Okay, not looking for any wise-a$$ replies of $1 or anything, but I was just curious as to what you thought the potential resale value of the following bike would be.
4 year old Look KG 361 size 49cm. 52.5cm top tube. Typical scratches and marks on would expect from 4 years of use. White paint with black lettering.
All components are 9 speed
Record Ergo shifters
Chorus rear der
Centaur front der
Record front and rear hubs
Veloce cassette 12-23 cassette
Chorus 170 cranks and bottom bracket 39x53 rings
Chorus brakes
Wipperman connex chain
Ritchey comp 90 degree stem 90mm extension
Salsa Estrada Classic bend road bars 40cm C-C
American classic seatpost
San Marco ERA saddle
I'm just curious to know what you think resale cold potentially be.
Reason is that I am looking at getting a Look 555 with full chorus 10 speed. The thought process is that if I could get $12-1500 for this bike, it would go a long ways towards a new bike, but if I was only going to get $700-900 then I would just keep it as a foul weather/early season bike.
Thanks


----------



## FLbiker (May 21, 2005)

*Resale*

Don't bother with e-bay, I have have found their resale value for Look frames and bicycles to be pathetic.

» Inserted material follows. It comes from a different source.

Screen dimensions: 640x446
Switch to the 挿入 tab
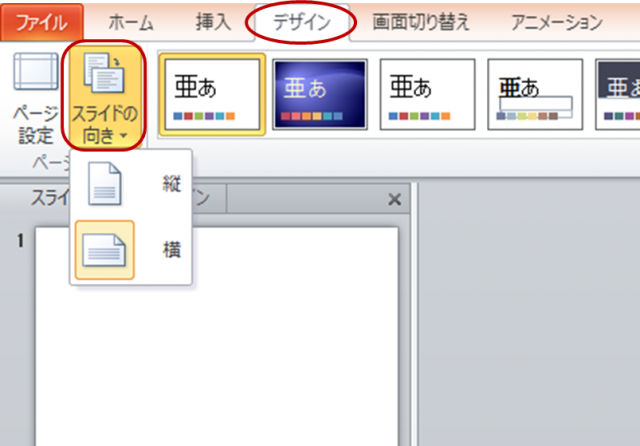coord(207,21)
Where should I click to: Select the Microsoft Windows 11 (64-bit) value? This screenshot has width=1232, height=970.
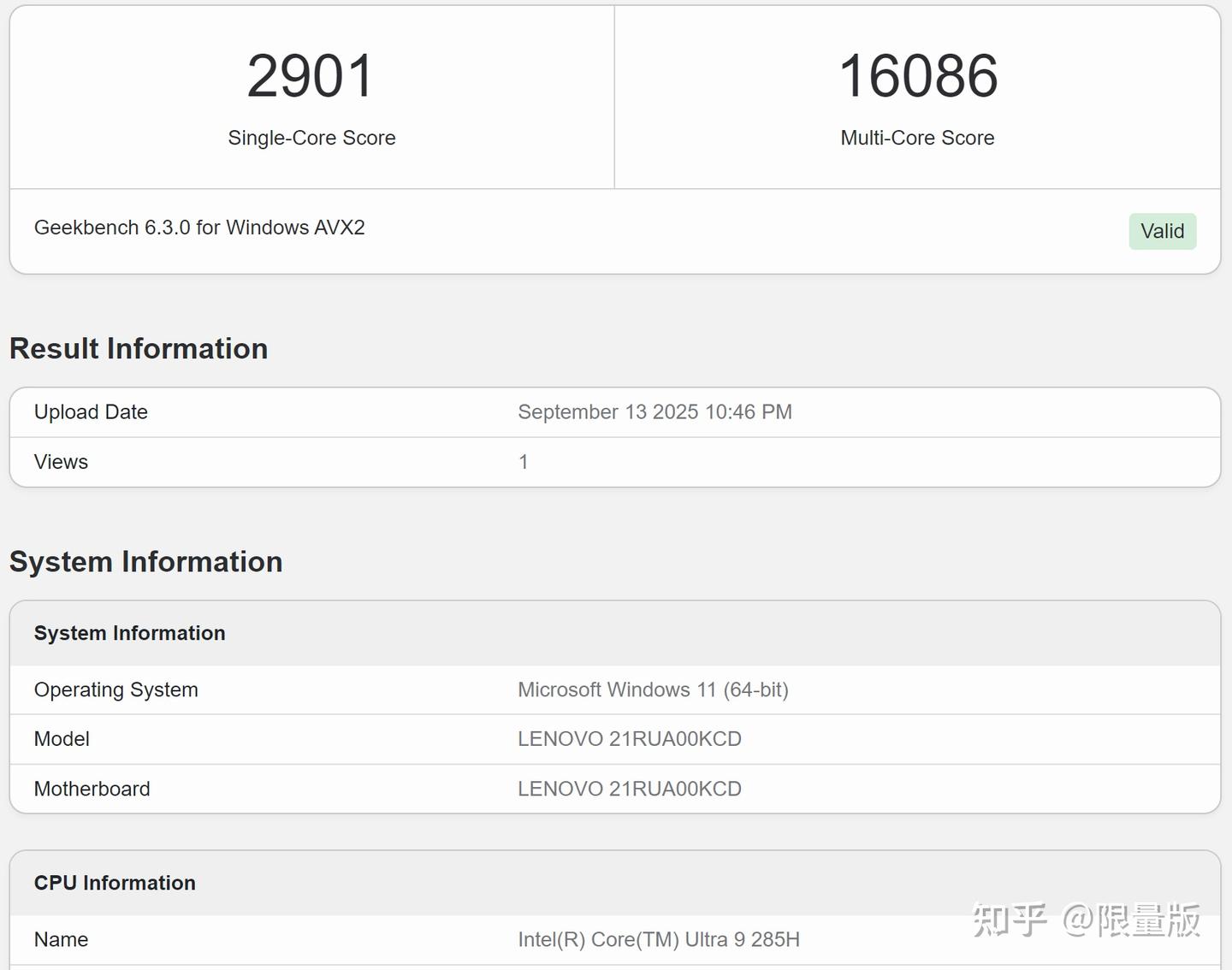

A few years ago I built a KX Light for my wife. At the time, the frame and fork had a retail of $2,000. Built with full Ultegra 9 speed, Velomax Circuit wheels, Easton EA-70 components. She rode it for all of 20 miles. Did fall once and scratch the rear derailleur. But, when new, this bike would have had a retail value in the mid-$3,000 range. And other than the rear derailleur, one could not tell this bike was not brand new. Both times I listed it I could not get the bids to break $1,300.

I had a friend who received a warranty KG481 frame / fork. He did not need them and listed them on e-bay. At the time, retail value was $2,799. It sold for just less than $1,000.


----------



## rcnute (Dec 21, 2004)

I got a grand for mine (the best parts included a Chris King headset, nearly new Ritchey compact cranks, a newish Look seatpost and new Mavic Open 4 CD rims with new Ultegra hubs). Buyer's market!


----------



## ChristianB (Jul 27, 2004)

To be quite honest, I wouldn't pay much more than 5-700$ myself, depending on the exact specs... And I believe it has more value than that. Keep it as your foul weather / winter bike. I think that will serve you better than the relatively few $ you can sell it for...


----------